Simulative analysis of vegetation on CH₄ emission from landfill cover soils: Combined effects of root-water uptake, root radial oxygen loss, and plant-mediated CH₄ transport

Vegetation on landfill cover soil plays a complicated role in methane (CH₄) transport, oxidation, and emissions. This study proposes an improved theoretical model that couples the effects of root-water uptake, radial oxygen loss (ROL), plant-mediated CH₄ transport, and microbial CH₄ oxidation for capturing water-gas-heat flow and CH₄ oxidation in landfill unsaturated cover soil.
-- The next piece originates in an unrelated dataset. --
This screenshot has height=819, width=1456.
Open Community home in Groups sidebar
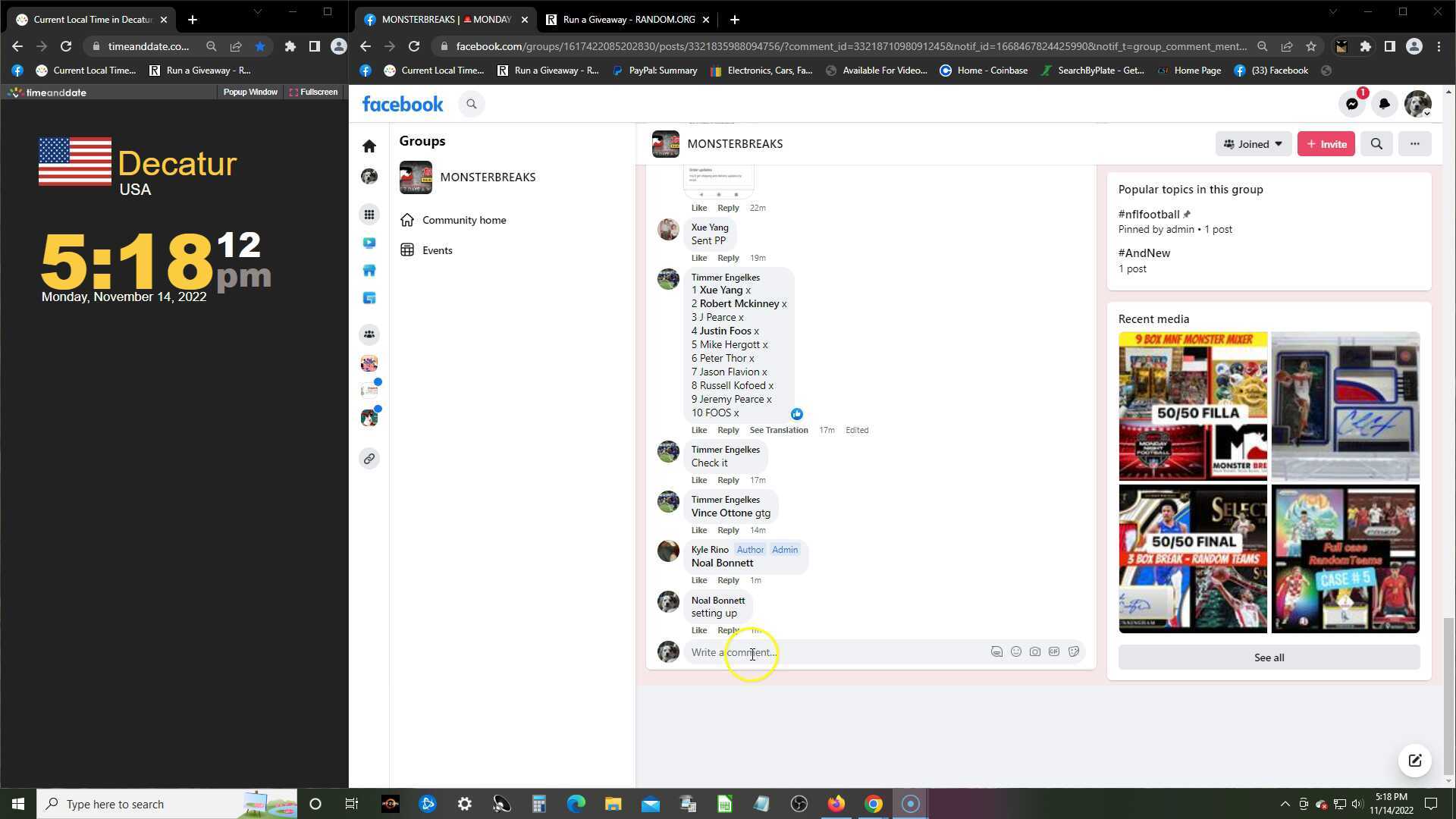463,220
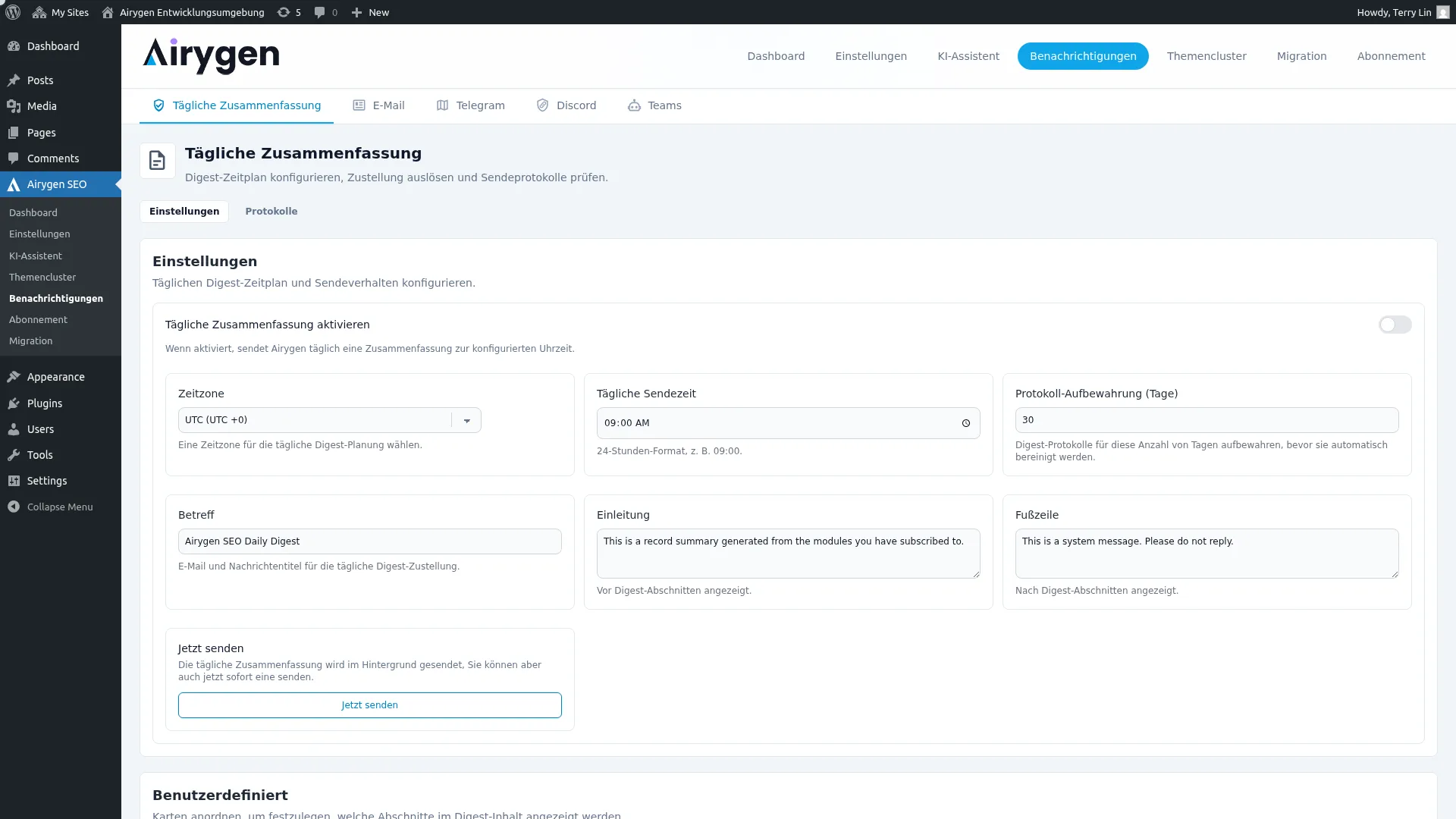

Parametric studies were conducted to investigate the combined effect of transpiration rate (Tp), ROL rate, root architecture, and root depth on CH₄ oxidation. The simulation results indicate that the effect of root-water uptake on CH₄ oxidation depends on the initial water content. When the water content was <15%, 10% more CH₄ was emitted to the atmosphere from vegetation-covered areas than from bare areas. More than 23% CH₄ was oxidized when the initial water content was 35% owing to improved aeration. Plants with a parabolic root architecture are more efficient in CH₄ oxidation than other root architectures under wet conditions. However, under dry conditions, roots with a parabolic architecture could release more CH₄ to the atmosphere. The CH₄ oxidation was significantly enhanced when the ROL rate (oxygen released per unit root surface area per unit time) was higher than 1.0 × 10⁻⁴ mol/m²·s. Plants are the dominant pathway for CH₄ release, and more than 31% of input CH₄ was emitted to the atmosphere from plants directly when the initial water content was 35%. This implies that high water-demand plants with parabolic root architectures in dry climate require frequently irrigation to improve the CH₄ oxidation efficiency. In wet climate, plant some species with high water-demand, high ROL capacity, and parabolic root architecture would be feasible strategies for landfill CH₄ mitigation.